STATED TASK A: Copy the text on the Karlsbad Program from "The Karlsbad Programxcerpts" up to and including "University of Cologne.".
STATED TASK B: According to the text on the Karlsbad Program, what share of all German votes did the Sudeten German Party win at the community elections on April 22, 1938?

SELECTED EXCERPT:
==========

The Karlsbad Programxcerpts from Professor Dr. Berthold Rubin's book War Deutschland allein schuld: Der Weg zum Zweiten Weltkrieg. Rubin was historiographer at the University of Cologne.
Page 112: Meanwhile, the "Sudeten German Party" continues to grow. The Prague government's policy of suppression has as its result a consolidation of the Sudeten Germans, who are firmly resolved to fend off the threats to their ethnic group. At the community elections on April 22, 1938, the Party wins 91.44% of all German votes. Two days later, on April 24, the historic Party Convention takes place in Karlsbad, and Konrad Henlein announces his famous Eight Points.
"If matters in the Czechoslovak state are to progress peacefully, then it is the conviction of the Sudeten Germans that the following state and judicial order is necessary:
1. Full equality of rights and status with the Czech people.
In his commentary on these Eight Points Henlein pointed out at the Conference that Czechoslovakia's obligations under international law followed from President Wilson's well-known 14 Points, from the memoranda of the Czech peace delegation to the Peace Conference, and from Dr. Benes's note of May 20, 1919, as well as from the Peace Conference's statements in this regard, and from the national treaty of St. Germain of September 10, 1919.
It is remarkable that neither Henlein's Karlsbad address nor any of the Eight Points make any mention of the Sudetenland's wishing to break away from the Czechoslovak state formation. In other words, the Sudeten Germans, despite all oppression, were still resolved at this point to remain part of this state. Ought the Czech state not to have immediately seized this opportunity which the German minority of three-and-and-a-half million offered it at the last minute? The Czech leadership would have been well advised to do so, and accepting Henlein's Eight Points would not have hurt them any. Added to this is the fact that, only a few weeks later, English and French delegations in Prague urged emphatically that the Czech state should accommodate the wishes of the German ethnic group. In this context it bears mentioning that the British Ambassador in Berlin at that time, Sir Henderson, suggests in his book Failure of a Mission (well worth reading) that the Prague government's immediate acceptance of most of the Karlsbad Program would have been quite possible. As Erich Kordt1 remarked: "There can be no doubt that, by refusing the Karlsbad Program, the Czechoslovak government played right into Hitler's hands." Thanks to the course set by Prague, the return of the Sudeten Germans to the German Reich became inevitable.

==========

EXTRACTED ENTRIES:
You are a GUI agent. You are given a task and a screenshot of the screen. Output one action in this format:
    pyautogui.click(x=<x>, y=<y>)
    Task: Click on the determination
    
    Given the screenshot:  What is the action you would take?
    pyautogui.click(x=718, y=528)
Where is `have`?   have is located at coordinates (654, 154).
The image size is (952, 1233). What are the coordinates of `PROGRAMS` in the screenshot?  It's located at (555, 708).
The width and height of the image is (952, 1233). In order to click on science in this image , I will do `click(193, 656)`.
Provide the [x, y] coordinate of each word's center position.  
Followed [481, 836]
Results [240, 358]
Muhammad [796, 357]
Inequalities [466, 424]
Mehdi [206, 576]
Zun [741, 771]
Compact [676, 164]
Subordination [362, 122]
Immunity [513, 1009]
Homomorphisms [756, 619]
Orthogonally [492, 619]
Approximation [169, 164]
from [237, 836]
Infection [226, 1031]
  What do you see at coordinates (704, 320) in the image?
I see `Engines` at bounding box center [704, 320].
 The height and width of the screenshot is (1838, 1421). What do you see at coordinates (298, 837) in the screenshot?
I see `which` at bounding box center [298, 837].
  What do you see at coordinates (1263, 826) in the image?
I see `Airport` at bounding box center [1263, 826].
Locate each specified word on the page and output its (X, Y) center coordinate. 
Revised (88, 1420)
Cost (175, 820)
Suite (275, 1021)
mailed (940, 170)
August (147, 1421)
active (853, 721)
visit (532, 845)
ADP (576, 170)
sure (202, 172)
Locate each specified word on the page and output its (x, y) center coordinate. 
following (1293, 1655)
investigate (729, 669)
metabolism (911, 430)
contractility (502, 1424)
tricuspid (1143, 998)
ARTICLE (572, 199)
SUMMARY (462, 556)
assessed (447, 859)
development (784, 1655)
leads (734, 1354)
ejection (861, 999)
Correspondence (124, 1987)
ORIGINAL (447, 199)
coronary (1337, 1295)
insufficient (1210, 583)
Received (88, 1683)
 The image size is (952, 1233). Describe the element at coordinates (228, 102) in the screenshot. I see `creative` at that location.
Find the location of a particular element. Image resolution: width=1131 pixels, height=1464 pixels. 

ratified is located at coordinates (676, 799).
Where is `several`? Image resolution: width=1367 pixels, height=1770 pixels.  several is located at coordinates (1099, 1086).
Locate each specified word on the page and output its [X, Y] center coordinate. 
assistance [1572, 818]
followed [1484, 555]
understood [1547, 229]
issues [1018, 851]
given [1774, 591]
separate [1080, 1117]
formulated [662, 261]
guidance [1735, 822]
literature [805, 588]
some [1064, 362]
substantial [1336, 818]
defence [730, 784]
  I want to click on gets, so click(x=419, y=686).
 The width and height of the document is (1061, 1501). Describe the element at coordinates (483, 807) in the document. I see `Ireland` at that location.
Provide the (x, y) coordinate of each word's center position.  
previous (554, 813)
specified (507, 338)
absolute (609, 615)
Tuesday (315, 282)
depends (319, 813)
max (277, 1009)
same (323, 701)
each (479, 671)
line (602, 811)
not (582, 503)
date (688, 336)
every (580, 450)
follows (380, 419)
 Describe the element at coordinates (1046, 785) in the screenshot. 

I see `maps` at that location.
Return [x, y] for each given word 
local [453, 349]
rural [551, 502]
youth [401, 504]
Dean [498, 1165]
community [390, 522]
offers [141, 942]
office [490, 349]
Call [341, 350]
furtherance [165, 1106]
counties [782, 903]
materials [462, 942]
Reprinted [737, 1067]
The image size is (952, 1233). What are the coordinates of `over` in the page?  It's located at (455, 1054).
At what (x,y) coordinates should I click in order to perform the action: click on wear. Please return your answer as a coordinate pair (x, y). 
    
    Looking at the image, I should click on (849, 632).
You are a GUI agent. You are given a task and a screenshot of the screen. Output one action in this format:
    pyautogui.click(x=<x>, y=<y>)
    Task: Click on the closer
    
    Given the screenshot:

==========

COMPLETE OUTPUT A:
The Karlsbad Programxcerpts from Professor Dr. Berthold Rubin's book War Deutschland allein schuld: Der Weg zum Zweiten Weltkrieg. Rubin was historiographer at the University of Cologne.

COMPLETE OUTPUT B: 91.44%